→ **Goal**
Express the items below as a Markdown table with the columns Number and Record line, numbering each row and leaving out blank lines. Begin at the line that contains "The width and height of the screenshot is (600, 420)." and stop after the line that contains "Looking at the screenshot, I should tap(224, 65).".

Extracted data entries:
┄┄┄┄┄┄┄┄┄┄┄┄┄┄┄┄┄┄┄┄
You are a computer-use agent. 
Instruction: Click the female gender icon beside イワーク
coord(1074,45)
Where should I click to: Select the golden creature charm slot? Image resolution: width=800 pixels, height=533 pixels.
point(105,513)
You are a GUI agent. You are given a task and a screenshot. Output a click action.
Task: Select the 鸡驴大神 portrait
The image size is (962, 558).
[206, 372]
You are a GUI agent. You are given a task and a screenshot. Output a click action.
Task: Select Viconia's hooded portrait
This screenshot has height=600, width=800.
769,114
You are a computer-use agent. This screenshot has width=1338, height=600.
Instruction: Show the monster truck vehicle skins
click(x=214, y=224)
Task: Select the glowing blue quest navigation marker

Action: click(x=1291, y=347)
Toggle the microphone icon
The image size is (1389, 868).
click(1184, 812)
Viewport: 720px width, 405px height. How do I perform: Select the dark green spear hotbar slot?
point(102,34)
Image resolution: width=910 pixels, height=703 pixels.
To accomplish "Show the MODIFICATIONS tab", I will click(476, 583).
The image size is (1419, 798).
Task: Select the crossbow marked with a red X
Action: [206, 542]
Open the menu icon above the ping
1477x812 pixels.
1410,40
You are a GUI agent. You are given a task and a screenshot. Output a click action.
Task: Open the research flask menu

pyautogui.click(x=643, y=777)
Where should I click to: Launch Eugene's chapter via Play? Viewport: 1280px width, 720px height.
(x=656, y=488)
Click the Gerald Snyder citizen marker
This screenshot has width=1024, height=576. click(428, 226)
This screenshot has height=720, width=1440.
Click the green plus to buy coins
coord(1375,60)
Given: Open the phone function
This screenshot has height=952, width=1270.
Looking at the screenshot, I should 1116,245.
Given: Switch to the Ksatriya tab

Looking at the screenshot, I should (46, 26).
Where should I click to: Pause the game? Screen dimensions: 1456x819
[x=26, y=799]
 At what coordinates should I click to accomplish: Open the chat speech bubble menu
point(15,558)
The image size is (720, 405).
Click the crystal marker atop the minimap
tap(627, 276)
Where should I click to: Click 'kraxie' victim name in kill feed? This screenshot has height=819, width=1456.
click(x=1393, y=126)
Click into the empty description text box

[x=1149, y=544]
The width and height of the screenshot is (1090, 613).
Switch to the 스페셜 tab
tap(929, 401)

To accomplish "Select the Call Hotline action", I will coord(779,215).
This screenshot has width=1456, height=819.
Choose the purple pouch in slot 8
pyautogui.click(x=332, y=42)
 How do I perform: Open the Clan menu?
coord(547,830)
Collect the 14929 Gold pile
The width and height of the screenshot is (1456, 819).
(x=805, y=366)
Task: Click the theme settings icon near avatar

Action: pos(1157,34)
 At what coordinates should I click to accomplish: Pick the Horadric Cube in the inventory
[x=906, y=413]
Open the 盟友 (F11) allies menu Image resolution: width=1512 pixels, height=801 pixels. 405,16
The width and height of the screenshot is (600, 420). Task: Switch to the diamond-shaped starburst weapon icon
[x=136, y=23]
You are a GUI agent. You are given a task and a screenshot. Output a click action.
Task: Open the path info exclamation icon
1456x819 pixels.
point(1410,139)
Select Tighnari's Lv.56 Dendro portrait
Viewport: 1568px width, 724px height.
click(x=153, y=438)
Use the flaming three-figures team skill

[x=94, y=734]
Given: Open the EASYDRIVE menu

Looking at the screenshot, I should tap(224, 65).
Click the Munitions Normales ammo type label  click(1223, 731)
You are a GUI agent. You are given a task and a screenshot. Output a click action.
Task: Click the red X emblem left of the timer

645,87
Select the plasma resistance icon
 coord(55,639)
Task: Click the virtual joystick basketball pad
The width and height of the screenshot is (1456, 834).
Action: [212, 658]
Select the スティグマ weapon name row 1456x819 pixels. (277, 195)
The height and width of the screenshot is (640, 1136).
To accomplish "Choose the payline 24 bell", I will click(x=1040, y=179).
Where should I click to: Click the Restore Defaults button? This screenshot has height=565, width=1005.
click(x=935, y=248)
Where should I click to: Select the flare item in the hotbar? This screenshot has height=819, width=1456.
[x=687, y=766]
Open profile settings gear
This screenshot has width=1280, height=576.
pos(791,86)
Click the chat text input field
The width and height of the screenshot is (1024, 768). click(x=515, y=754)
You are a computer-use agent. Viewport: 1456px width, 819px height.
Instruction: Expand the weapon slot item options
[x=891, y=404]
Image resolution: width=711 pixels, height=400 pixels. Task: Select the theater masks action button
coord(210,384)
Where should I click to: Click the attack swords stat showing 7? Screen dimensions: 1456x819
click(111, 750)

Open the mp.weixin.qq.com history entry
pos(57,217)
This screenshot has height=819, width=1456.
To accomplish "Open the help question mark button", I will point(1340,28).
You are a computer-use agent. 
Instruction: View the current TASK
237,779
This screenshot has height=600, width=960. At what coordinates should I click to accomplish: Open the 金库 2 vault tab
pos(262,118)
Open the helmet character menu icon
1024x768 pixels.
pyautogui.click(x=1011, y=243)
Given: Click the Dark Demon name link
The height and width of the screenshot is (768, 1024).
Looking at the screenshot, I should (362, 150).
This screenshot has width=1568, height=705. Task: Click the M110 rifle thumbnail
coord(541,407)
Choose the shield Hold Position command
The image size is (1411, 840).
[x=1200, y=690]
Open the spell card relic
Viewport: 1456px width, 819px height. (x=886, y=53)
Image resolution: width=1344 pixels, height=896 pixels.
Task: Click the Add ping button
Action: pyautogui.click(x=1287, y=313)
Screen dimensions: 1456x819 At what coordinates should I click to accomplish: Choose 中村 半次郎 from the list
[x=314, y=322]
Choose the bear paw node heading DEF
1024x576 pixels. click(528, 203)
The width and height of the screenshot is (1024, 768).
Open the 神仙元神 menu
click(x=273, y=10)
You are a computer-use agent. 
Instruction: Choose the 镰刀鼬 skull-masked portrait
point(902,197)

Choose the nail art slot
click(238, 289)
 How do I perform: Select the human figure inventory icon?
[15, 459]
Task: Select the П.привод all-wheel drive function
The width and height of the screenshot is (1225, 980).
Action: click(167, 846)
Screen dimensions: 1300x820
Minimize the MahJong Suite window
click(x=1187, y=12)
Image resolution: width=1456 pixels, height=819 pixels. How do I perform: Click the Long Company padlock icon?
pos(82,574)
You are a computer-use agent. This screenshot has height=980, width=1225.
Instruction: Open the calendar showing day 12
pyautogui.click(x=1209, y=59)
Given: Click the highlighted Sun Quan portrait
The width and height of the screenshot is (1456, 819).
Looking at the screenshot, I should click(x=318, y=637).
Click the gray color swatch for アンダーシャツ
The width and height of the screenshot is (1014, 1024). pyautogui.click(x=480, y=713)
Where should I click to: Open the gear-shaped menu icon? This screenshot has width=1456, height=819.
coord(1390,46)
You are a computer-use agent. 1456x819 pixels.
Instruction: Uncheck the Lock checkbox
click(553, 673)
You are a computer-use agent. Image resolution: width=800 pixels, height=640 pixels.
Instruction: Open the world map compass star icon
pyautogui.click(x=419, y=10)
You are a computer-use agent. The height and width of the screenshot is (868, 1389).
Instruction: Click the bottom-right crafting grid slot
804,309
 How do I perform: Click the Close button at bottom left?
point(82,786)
┄┄┄┄┄┄┄┄┄┄┄┄┄┄┄┄┄┄┄┄
→ **Solution**
| Number | Record line |
|---|---|
| 1 | The width and height of the screenshot is (600, 420). Task: Switch to the diamond-shaped starburst weapon icon |
| 2 | [x=136, y=23] |
| 3 | You are a GUI agent. You are given a task and a screenshot. Output a click action. |
| 4 | Task: Open the path info exclamation icon |
| 5 | 1456x819 pixels. |
| 6 | point(1410,139) |
| 7 | Select Tighnari's Lv.56 Dendro portrait |
| 8 | Viewport: 1568px width, 724px height. |
| 9 | click(x=153, y=438) |
| 10 | Use the flaming three-figures team skill |
| 11 | [x=94, y=734] |
| 12 | Given: Open the EASYDRIVE menu |
| 13 | Looking at the screenshot, I should tap(224, 65). |